T&T Manifestos Aren’t a Plan.. Imbert?
It has become almost routine in Trinidad and Tobago for the party elected to form the Government to treat its political manifesto as though it were the country’s official policy framework. That habit may be understandable in the heat of an election cycle, manifestos are, after all, the contract a party offers voters, but it is also a weakness in how T&T approach's national development. A manifesto is not a plan of government. It is usually a broad statement of intent with a long list of promises, few clear objectives, and even fewer measurable targets. It may signal the direction a party wants to take, but too often it is also a glossy public relations document only loosely grounded in data, costings, timelines, or institutional capacity.
Government, however, is not run on direction alone. The devil is always in the details. Running a country demands detail, sequencing, coordination, and constant follow-through. The central task of any administration is to set priorities and develop an action plan that can be executed across ministries and agencies, with responsibilities clearly assigned and progress tracked. The hard part is discipline: sticking to what matters most and delivering on key commitments, rather than lurching from one urgent issue to the next. Many priorities that sound simple in opposition shift once in office, because meeting electoral promises can collide with fiscal reality, legal constraints, and the complexity of implementation. That is not an excuse, it is precisely why a manifesto must be translated into a serious governing framework early in a term, not treated as a substitute for one.
Nowhere is this gap between announcements and outcomes more dangerous than in the fight against crime. It is true that no society can eradicate criminal activity entirely, but the murder rate and the ecosystem of violence around it must be meaningfully reduced. That will not happen through headline-driven policing alone. It does not matter if a large cache of drugs is “found” because of “intelligence,” or if weapons and ammunition are seized, if the traffickers and organizers behind those shipments are not identified, arrested, prosecuted, and convicted. These so-called “successes” become empty public relations exercises when the main perpetrators remain free to continue operating. Seizures can be useful, but they are not the finish line; they are, at best, the start of a chain of work that must lead to dismantled networks and convictions in court.
A serious crime strategy must therefore be judged not by the size of a drug haul or the number of items displayed at a press briefing, but by whether the State can consistently turn intelligence into arrests, arrests into sound case files, and case files into successful prosecutions. That requires coordination: police, prosecutors, forensic services, border security, the courts, witness protection, and anti-money-laundering enforcement must function as one system. If any link is weak, poor investigations, lost evidence, delayed trials, intimidated witnesses, the entire effort collapses into theatre. The public is right to demand more than optics. They deserve results that actually change daily life.
The same demand for substance over spin applies to corruption and governance.
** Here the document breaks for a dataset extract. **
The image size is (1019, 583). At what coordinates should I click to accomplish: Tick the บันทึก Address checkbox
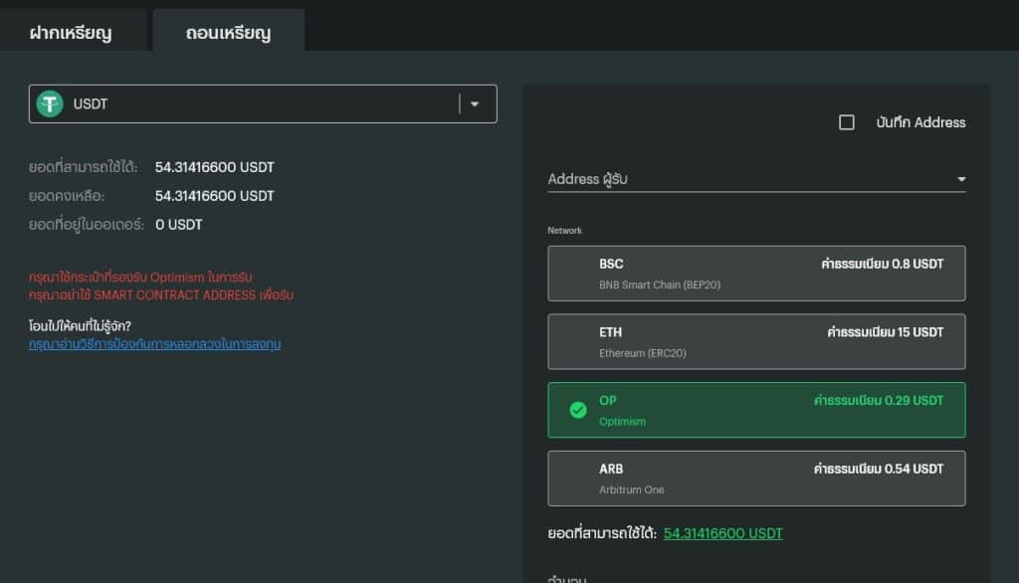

Each year, the Corruption Perceptions Index (CPI) published by Transparency International measures perceived levels of public sector corruption based on assessments from experts and business executives. The latest report has again ignited controversy locally, including claims by government officials that the organization lacks credibility. The Finance Minister has blamed the former People’s National Movement (PNM) administration for theft and corrupt practices, citing allegations of irregular contracts and expenditure, and pointing to a Procurement Regulator’s report suggesting over $5 billion was lost in a single year. He also alleged that the Board of Inland Revenue was sabotaged so corruption could not be properly investigated, and argued that these failures badly damaged the country’s revenue base and savings.
If such claims are true, they are serious and demand more than political argument. But that is precisely the point: allegations, even dramatic ones, do not rebuild trust. Citizens need evidence, transparency, and consequences. If massive sums were stolen from the public purse, the State must demonstrate that it can investigate competently, publish audit findings, refer matters for prosecution, recover assets where possible, and reform the systems that allowed losses to occur in the first place. The country cannot reduce corruption by trading blame across election cycles. It reduces corruption by strengthening procurement, tightening internal controls, protecting whistleblowers, enforcing conflict-of-interest rules, and ensuring oversight bodies are properly resourced and independent. In short: credibility comes from institutions that work, not speeches that score points.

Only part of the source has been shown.